### Brief
Copy the entries below word for word, from the line containing "Identify the location" through the line containing "(872, 474).", both included, and leave out the pictures.
=== Records for the exercise ===
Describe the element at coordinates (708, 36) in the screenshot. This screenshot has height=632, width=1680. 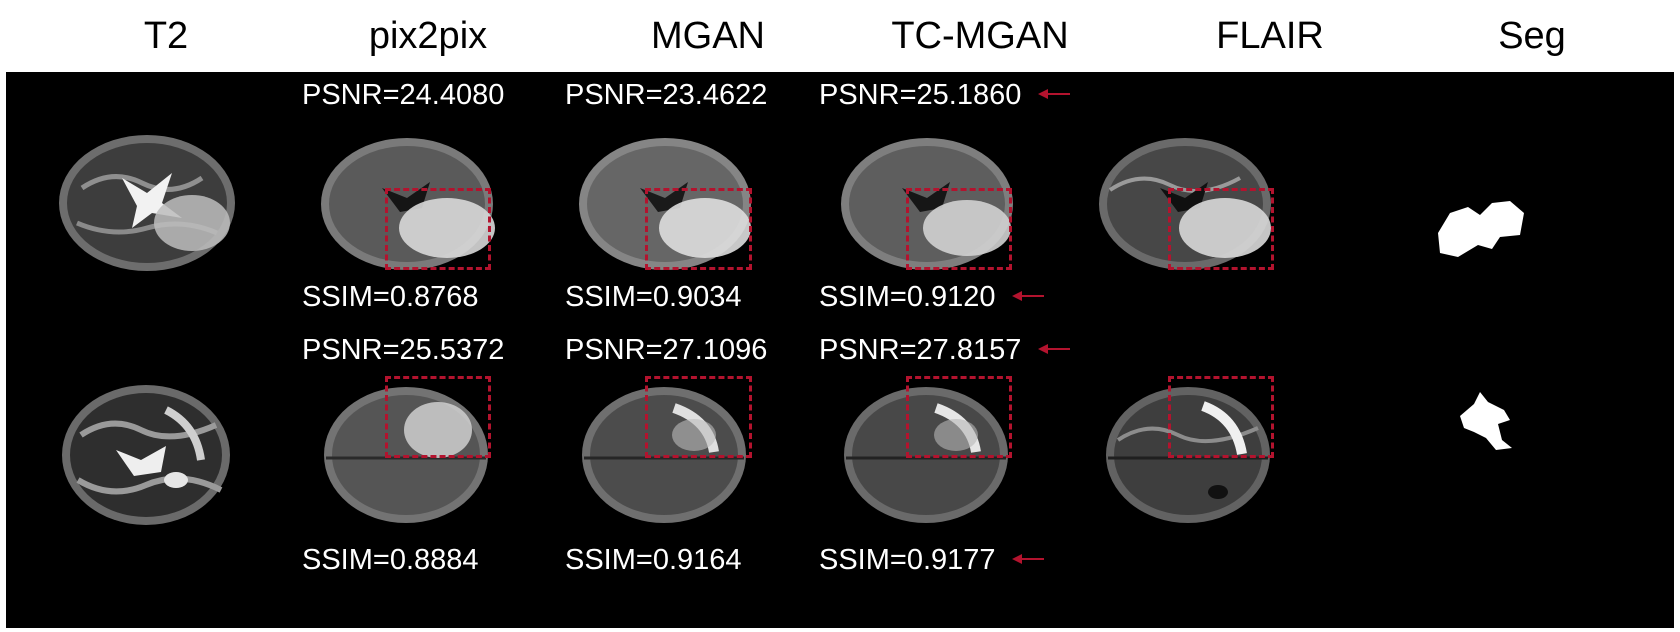
I see `column-header-mgan: MGAN` at that location.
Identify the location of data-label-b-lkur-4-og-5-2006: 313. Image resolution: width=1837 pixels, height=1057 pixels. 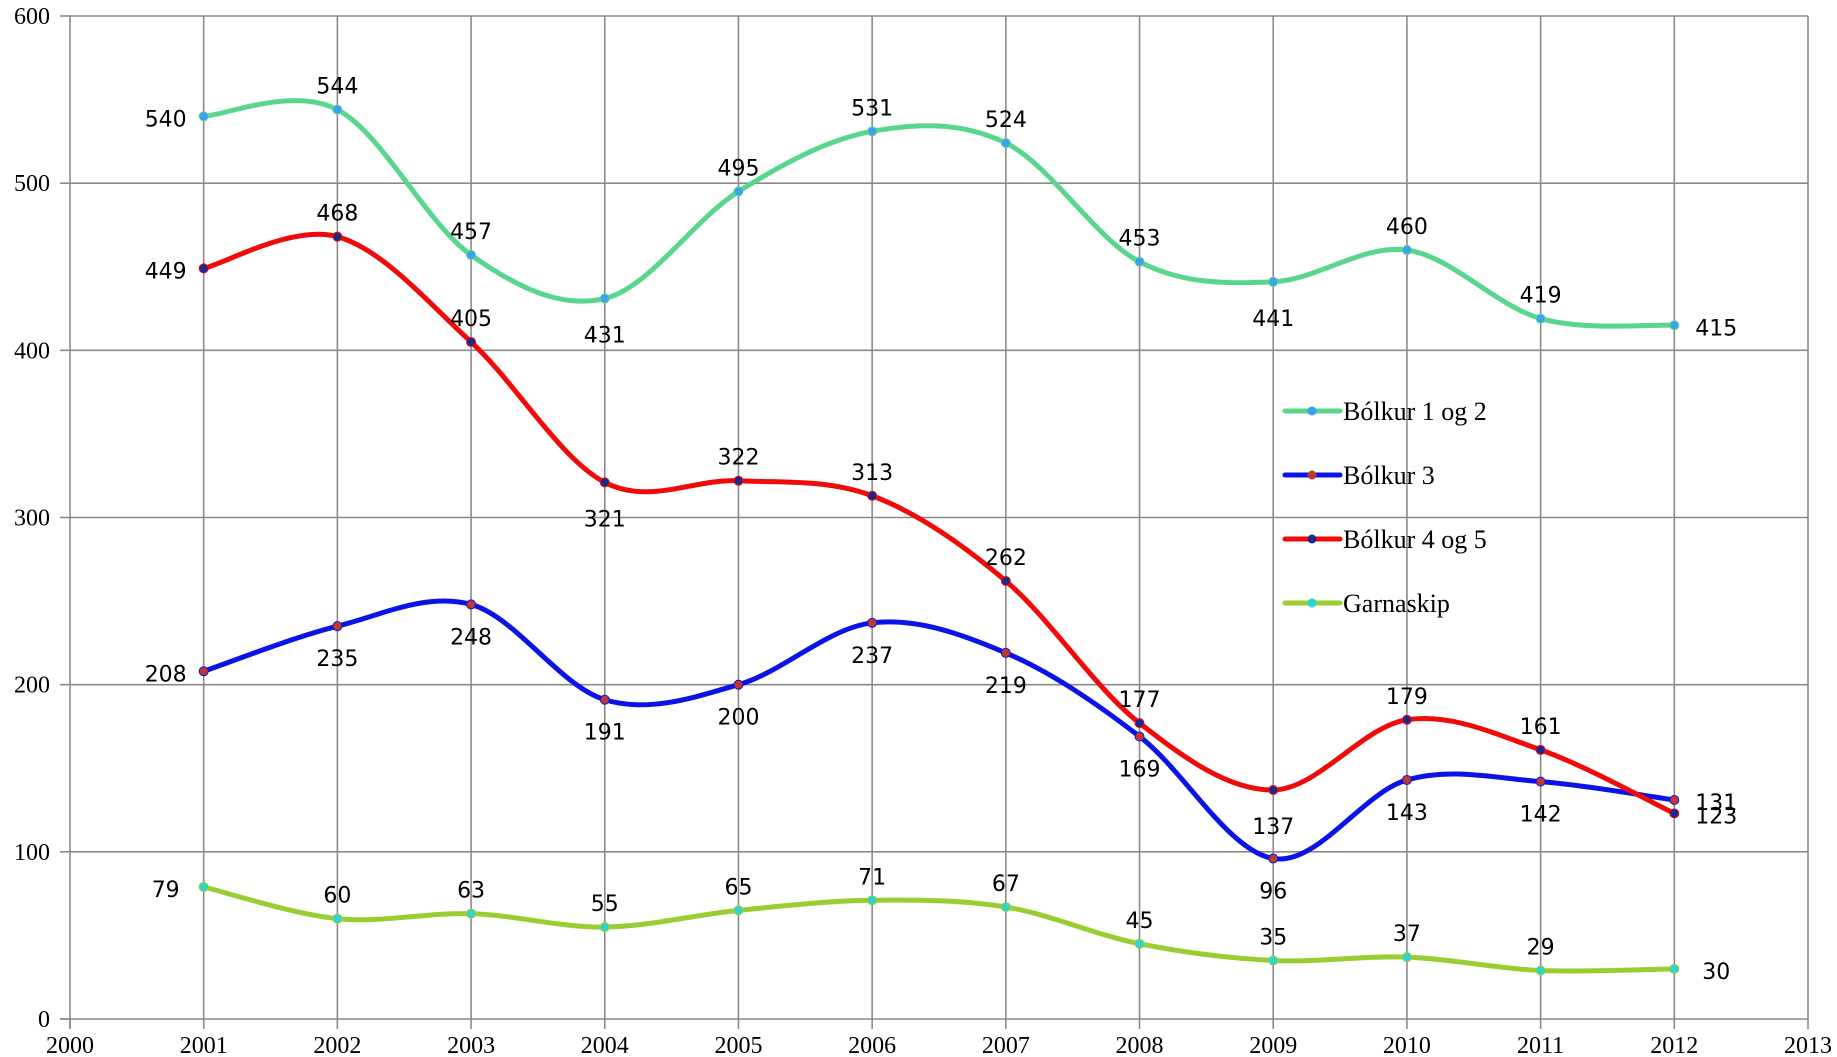
(872, 474).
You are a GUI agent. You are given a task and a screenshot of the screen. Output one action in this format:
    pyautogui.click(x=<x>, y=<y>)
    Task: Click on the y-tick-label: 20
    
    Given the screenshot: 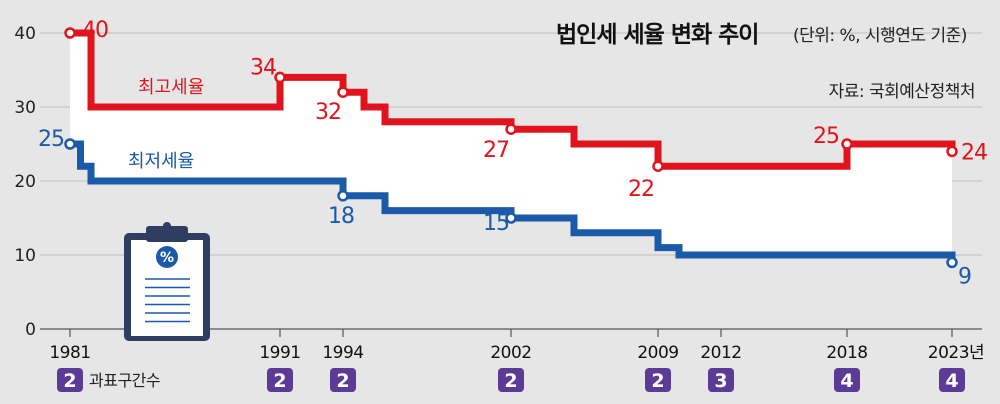 What is the action you would take?
    pyautogui.click(x=25, y=182)
    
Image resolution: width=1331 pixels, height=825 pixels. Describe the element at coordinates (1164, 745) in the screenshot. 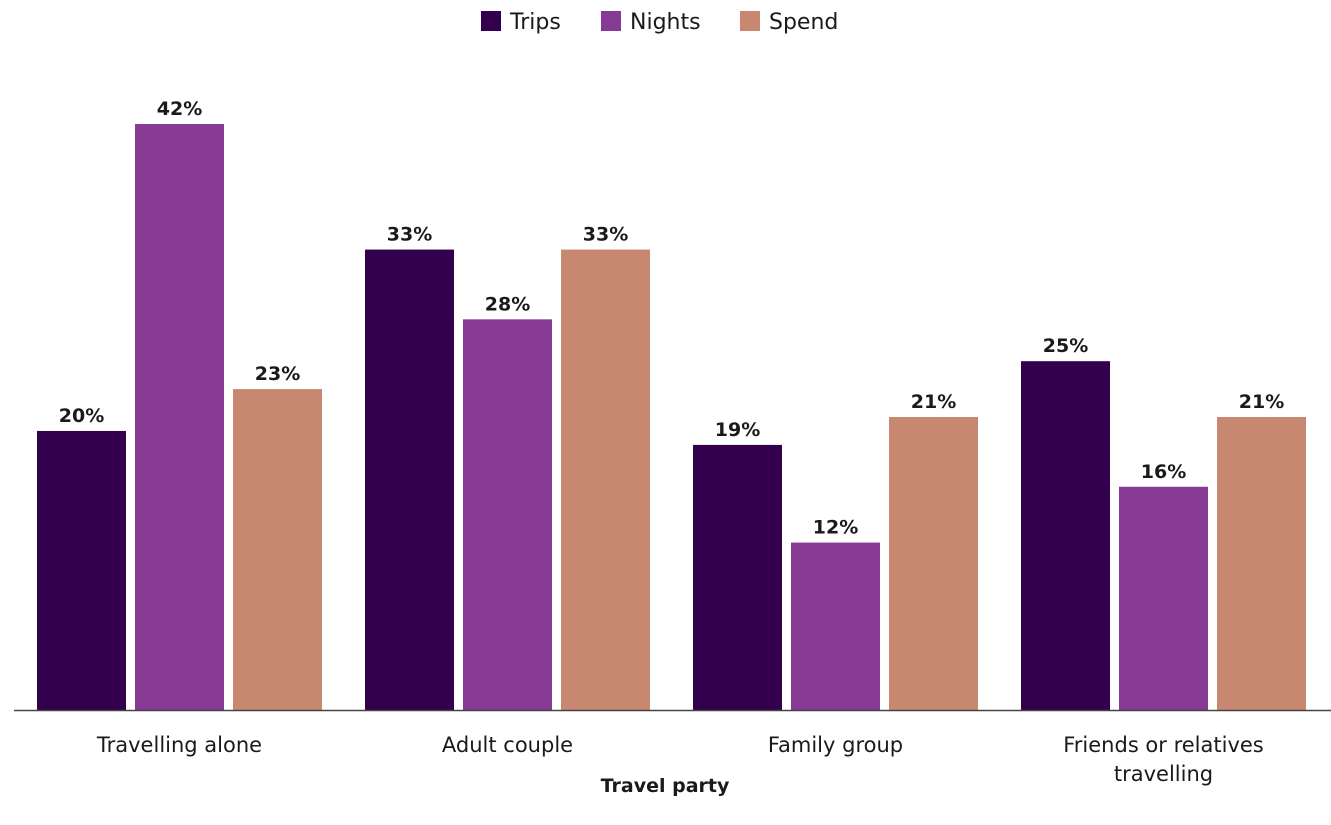

I see `category-label: Friends or relatives` at that location.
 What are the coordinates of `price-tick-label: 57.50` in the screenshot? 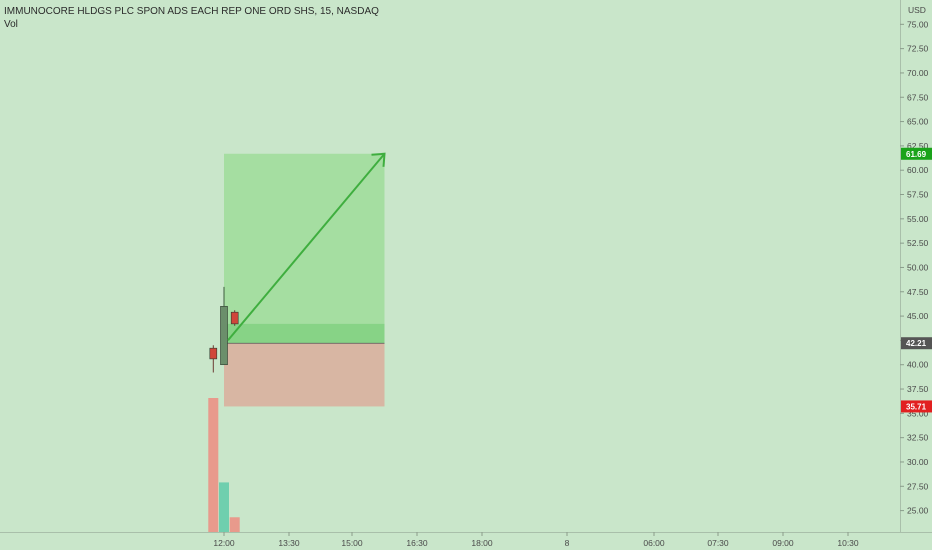 It's located at (918, 195).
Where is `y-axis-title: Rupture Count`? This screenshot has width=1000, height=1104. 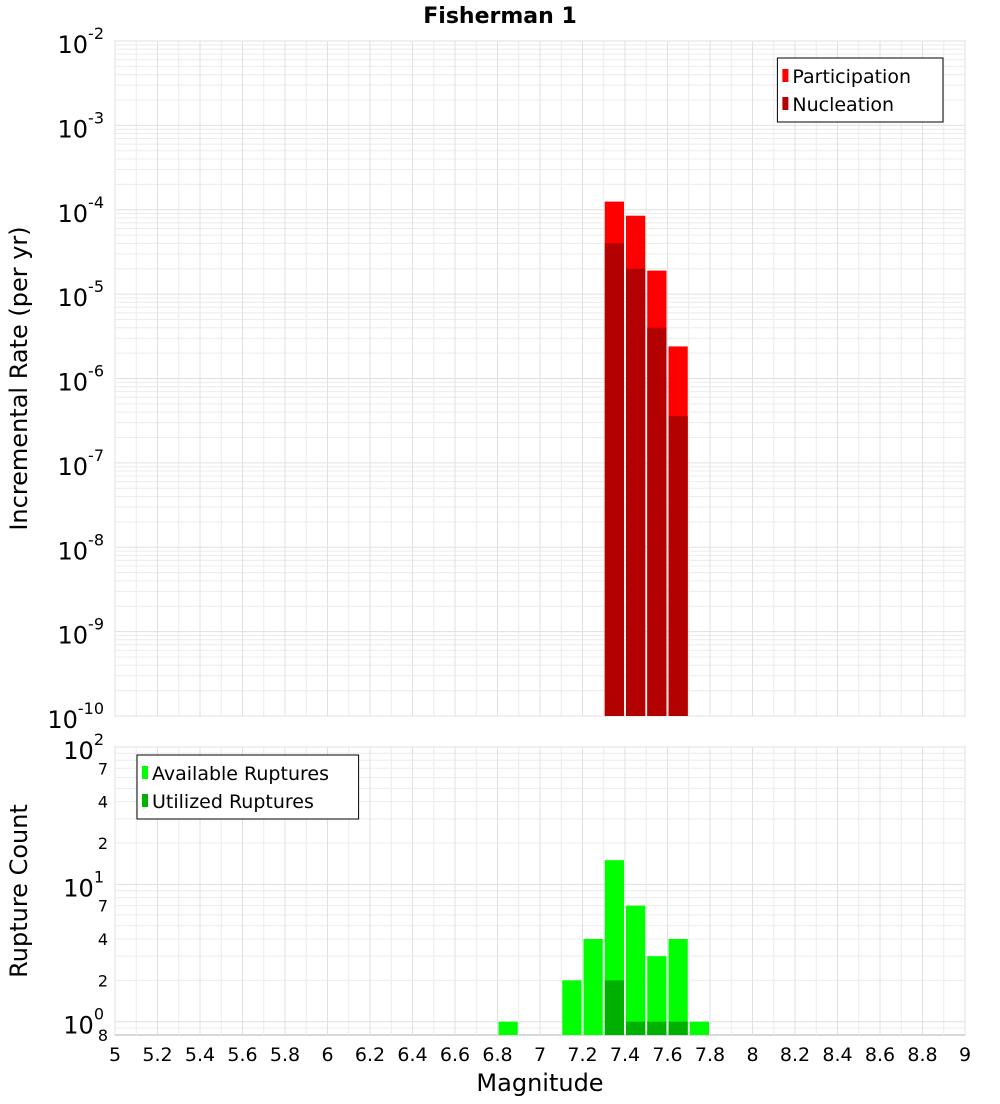
y-axis-title: Rupture Count is located at coordinates (19, 891).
===
### The completed task
Identify the location of data-label-b-lkur-4-og-5-2006: 313. Image resolution: width=1837 pixels, height=1057 pixels. 
(872, 474).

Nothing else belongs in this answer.